When forming the Red Team, do your best to pull members of your staff who have not been on the Red Team in the past, or at least not recently. Using non-security-team personnel on the Red Team and rotating those personnel regularly can provide an incredible morale boost to your organization because:
It's fun and different from being the defender.
It's a good learning experience.
It keeps people from feeling like being on the Blue Team is a test.
It builds investment in the success of security exercises.
Not everyone on the Red Team needs to be technical. Plenty of exercises can have a social-engineering aspect to them, and those are carried out just as well by non-technical staff from time to time.
Give the red team plenty of preparation time, but urge them to keep the nature of the planned exercise a secret. Most white-hats who don't do security full time (and many who do!) don't have much experience carrying out mischief, so they'll need time to familiarize themselves with tools and test techniques. This becomes faster and more lightweight the longer your organization does security exercises, because once you are practiced, there likely will be one experienced Red Team member participating in each exercise to help the less-experienced ones.
Not all exercises need a White Team. However, if any part of the exercise is hypothetical rather than happening live, a White Team is necessary to answer any questions not explained in the hypothetical. The White Team may have to improvise, if it's asked something the exercise designer did not expect!
White Team members often play bit parts in the exercise as well, representing entities outside the project, such as frustrated users or curious reporters.
The Blue Team is everyone not explicitly placed on the White or Red Team and not explicitly excluded from the exercise. The Blue Team is generally responsible for reacting to the simulated security incident as it would to a real one. The main differences will be that, unless you have a partner organization that participates in your security exercises, any outside communication that would happen in a real incident is directed instead at the White Team during exercises.
It is of paramount importance that members of every team record their actions and ideas throughout the exercise. The most important part of any exercise is what is learned from it, and if the knowledge isn't captured, the team as a whole won't learn.
Debriefing an exercise ideally is done within a few hours of the exercise's conclusion. However, with longer, more complex exercises, this may not be possible. I cannot stress enough the importance of good record-keeping to ensure that nothing significant is forgotten before the debrief.
Typically, the incident response leader (Blue Team lead) is responsible for writing a report on the exercise. However, it's been my preference to ask that person to withhold the report until after everyone involved in the exercise has had a meeting to debrief the exercise so as not to taint anyone else's recollections.
The debriefing meeting should walk through the exercise from start to finish, giving everyone who participated the chance to voice thoughts, opinions and observations. Anyone interested should have the opportunity to ask questions, and good notes should be taken so that the Blue Team incident response team lead can integrate anything new and interesting into the final report.
Report-writing may sound boring, but it's an essential part of the process. You've just invested quite a bit of time and effort in a learning exercise. Losing what you've learned would negate that investment. It is important to get the details down so you can refer back to them later when you want to compare a similar incident (real or simulated) or remember how some piece of software or equipment performed. It's also important to have enough information to back up the conclusions and recommendations at the end of your report.

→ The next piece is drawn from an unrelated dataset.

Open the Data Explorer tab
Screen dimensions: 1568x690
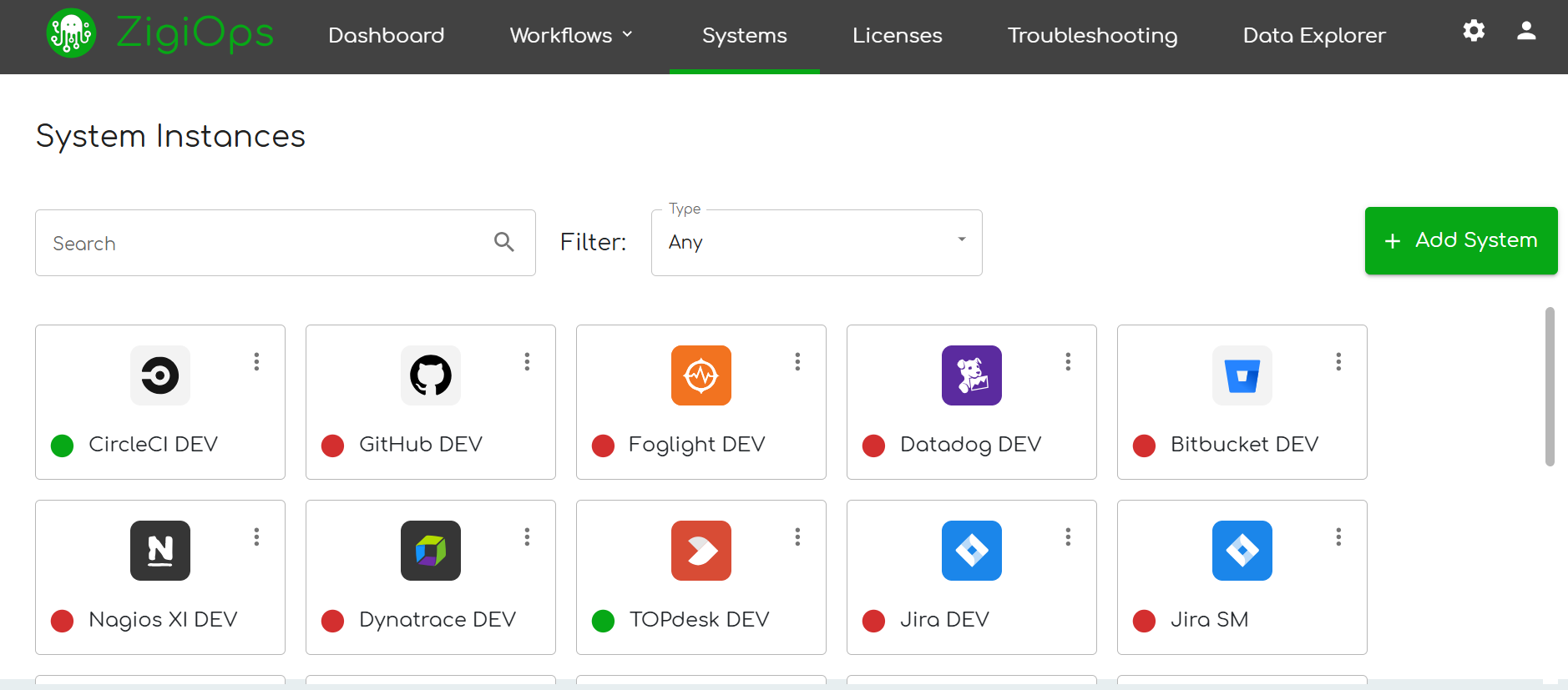pyautogui.click(x=1314, y=36)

Reports don't have to be fancy or formal if that's not your organization's usual mode of communication. What they should have is a narrative describing the exercise—who was there, what happened, what the timeline was—a summary of what was learned and any suggestions as to how security could be improved through technical controls, policy, training, resource allocation or other methods.
Finishing the report is not the end of the exercise: your organization either needs to implement the recommendations made in the exercise report, or the person who accepts risk on behalf of your organization needs to document which recommendations will not be implemented and why.
These exercises are not an effort to train until you succeed but to train until you can't fail. Although no security program is perfect, if you've trained to the point of near perfection against advanced persistent threat drills, runaway script kiddies become child's play.
In the event of a true failure, the exercise should be rerun with a slight variation within six months. This verifies that new training and controls have remedied the problem, provides needed practice and gives the team an opportunity to overcome the loss, increasing morale.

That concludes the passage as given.